L'utile netto consolidato è stato pari a 290,7 milioni, i ricavi si attestano a 1.232,1 milioni, +13,1% rispetto al quarto trimestre 2022 e +49,0% rispetto al primo trimestre 2022. Cresce anche il margine di interesse a 726,0 milioni con tenuta delle commissioni nette pari a 506,1 milioni.
'Il quadro macroeconomico del primo trimestre dell’anno è stato caratterizzato da un’attività economica in leggera crescita e da un’inflazione che permane su livelli elevati - afferma l’ad Piero Luigi Montani -. In tale contesto la Banca ha conseguito risultati eccellenti in particolare grazie ad una forte accelerazione del margine di interesse e alla buona tenuta delle commissioni nette.
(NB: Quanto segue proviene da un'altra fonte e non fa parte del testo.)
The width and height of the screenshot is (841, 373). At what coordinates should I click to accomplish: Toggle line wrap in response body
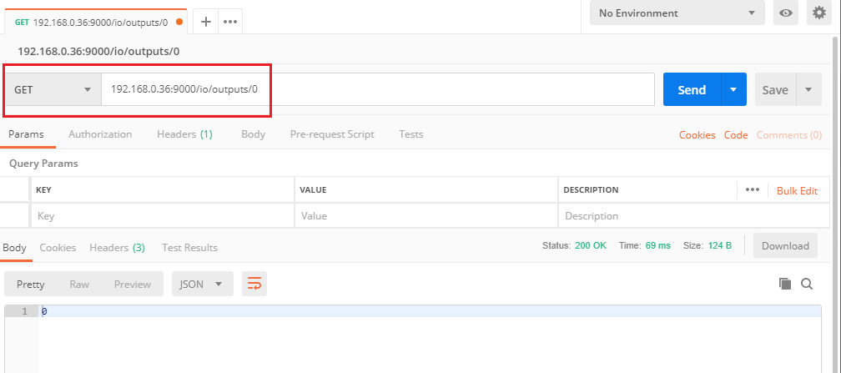click(254, 284)
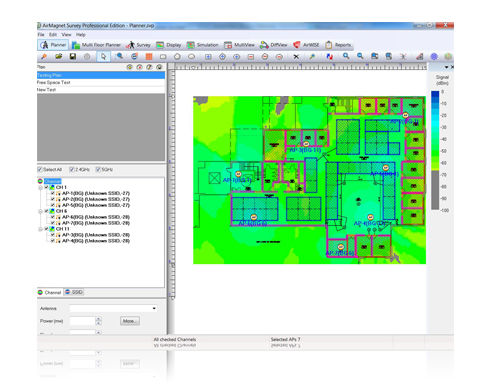The width and height of the screenshot is (488, 385).
Task: Click the signal dBm color scale
Action: [435, 150]
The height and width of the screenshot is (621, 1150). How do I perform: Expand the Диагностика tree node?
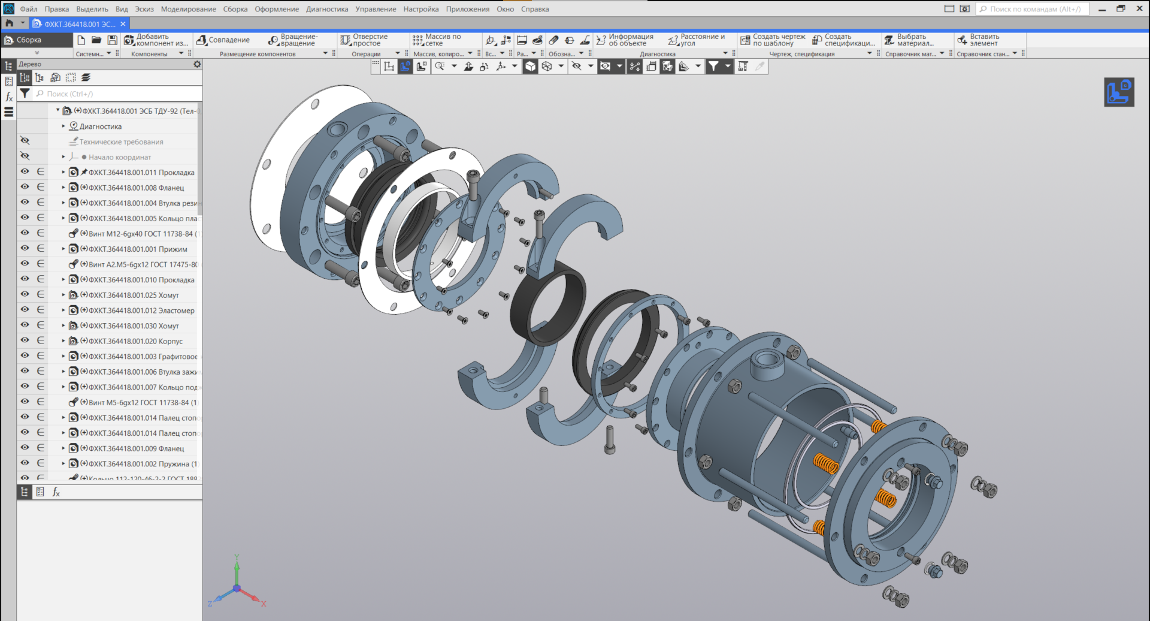point(63,126)
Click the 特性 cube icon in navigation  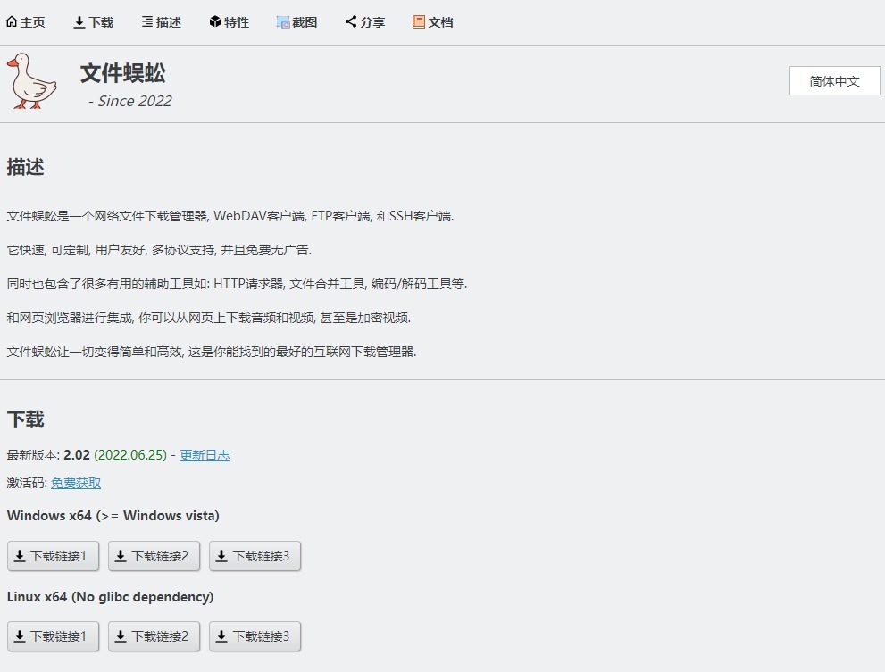tap(215, 21)
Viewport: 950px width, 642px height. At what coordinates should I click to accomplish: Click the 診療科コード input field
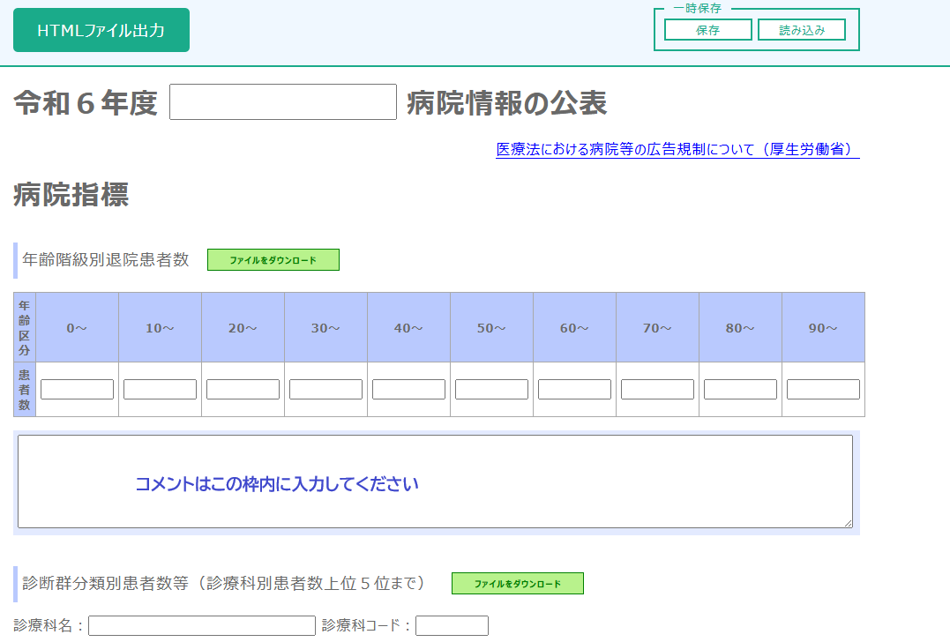point(452,625)
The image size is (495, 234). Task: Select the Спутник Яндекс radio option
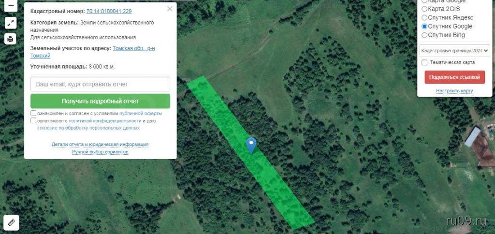[424, 18]
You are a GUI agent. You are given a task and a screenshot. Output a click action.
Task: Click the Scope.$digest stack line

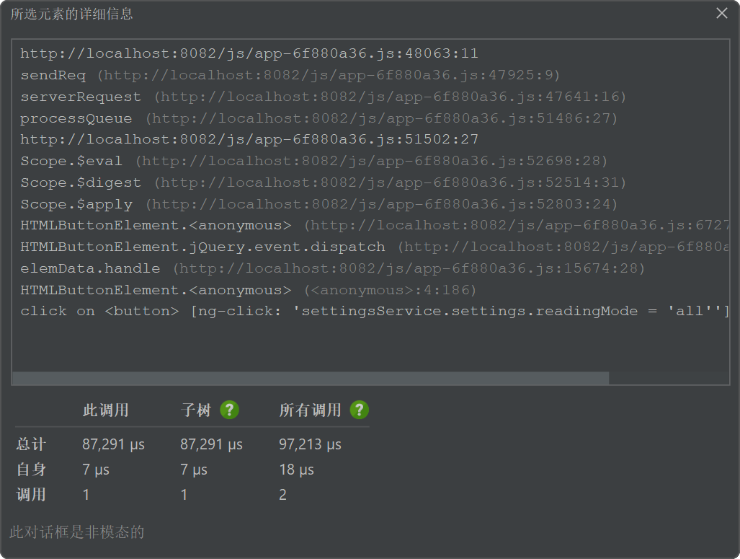[323, 182]
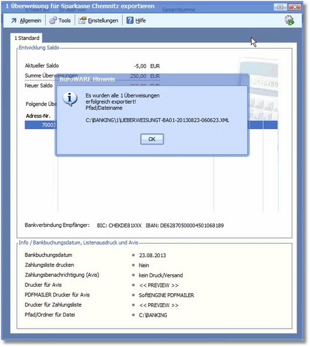Click the Bankbuchungsdatum value 23.08.2013

click(152, 255)
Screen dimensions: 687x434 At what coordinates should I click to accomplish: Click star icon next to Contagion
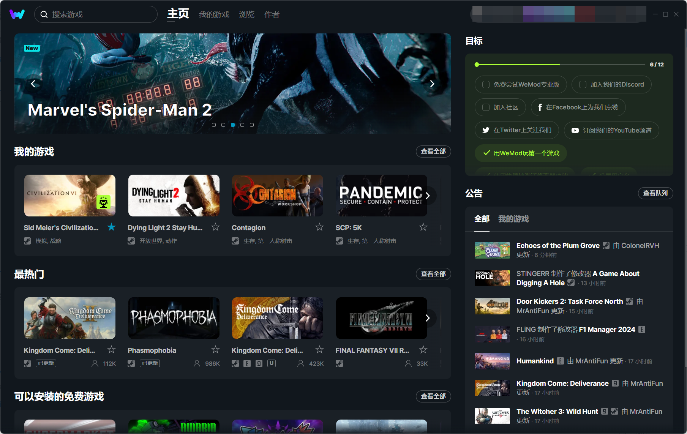pyautogui.click(x=319, y=227)
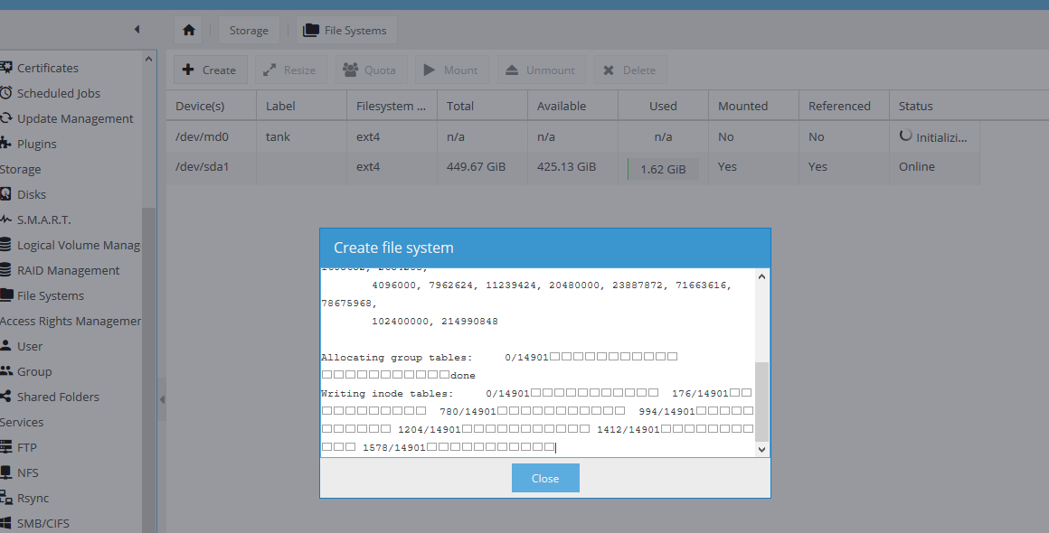
Task: Click the File Systems breadcrumb tab
Action: (x=345, y=31)
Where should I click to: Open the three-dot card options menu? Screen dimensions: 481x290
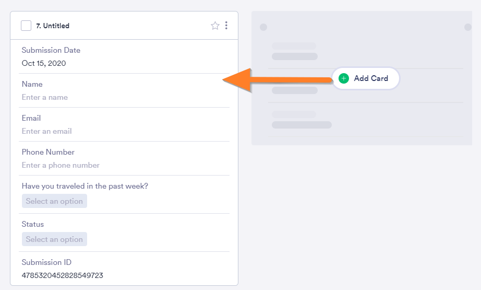tap(226, 26)

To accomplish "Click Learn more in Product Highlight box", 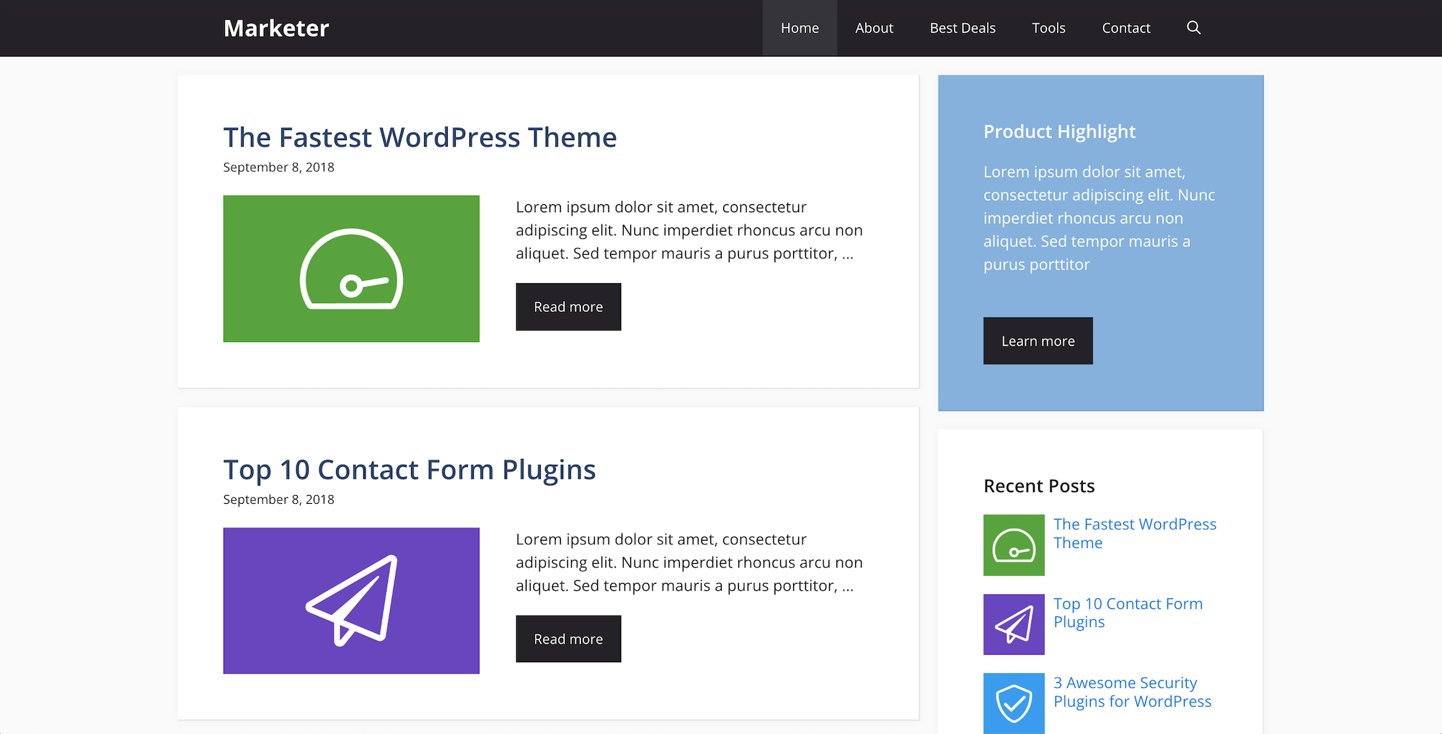I will pos(1038,341).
I proventi operativi pari a 1.318 milioni hanno fatto rilevare un’ottima performance e la dinamica dei proventi operativi ha consentito il raggiungimento di un risultato della gestione operativa di 643 milioni, in crescita del 97,5% rispetto al primo trimestre dell’anno scorso. I risultati del primo trimestre della Banca, che hanno evidenziato una redditività in forte crescita, registrano un utile netto di periodo pari a 290,7 milioni, dopo aver spesato 69,5 milioni di euro relativi al contributo al Single Resolution Fund'.
'Gli indicatori di rischio di credito si confermano su livelli molto contenuti. Il miglioramento raggiunto dalla Banca nella qualità del credito nel 2022 è stato confermato anche nel primo trimestre di quest’anno, in particolare con riferimento all’NPE ratio proforma che si è attestato al 2,9% lordo (1,2% netto) in calo rispetto a fine 2022 e al grado di copertura dei crediti deteriorati pari al 60,9%, che ci posiziona come best in class del sistema bancario italiano. Prosegue il trend positivo relativo al processo di derisking della Banca che prevede una ulteriore cessione di crediti UTP per oltre 400 milioni di valore lordo esigibile complessivo da perfezionarsi entro l’approvazione dei risultati del primo semestre dell’anno in corso consentendo così un’ulteriore contrazione dei crediti non performing'.
'La Banca, nel percorso volto a creare una società più sostenibile, equa ed inclusiva, continua a rafforzare la propria leadership nella gestione delle tematiche ESG rispettando il grado di attuazione della leva ESG Infusion attraverso le progettualità avviate, allineate agli sfidanti obiettivi di Piano Industriale in termini di riduzione degli impatti ambientali, supporto ai clienti nella transizione ecologica con attenzione all’inclusione e alla gestione delle diversità.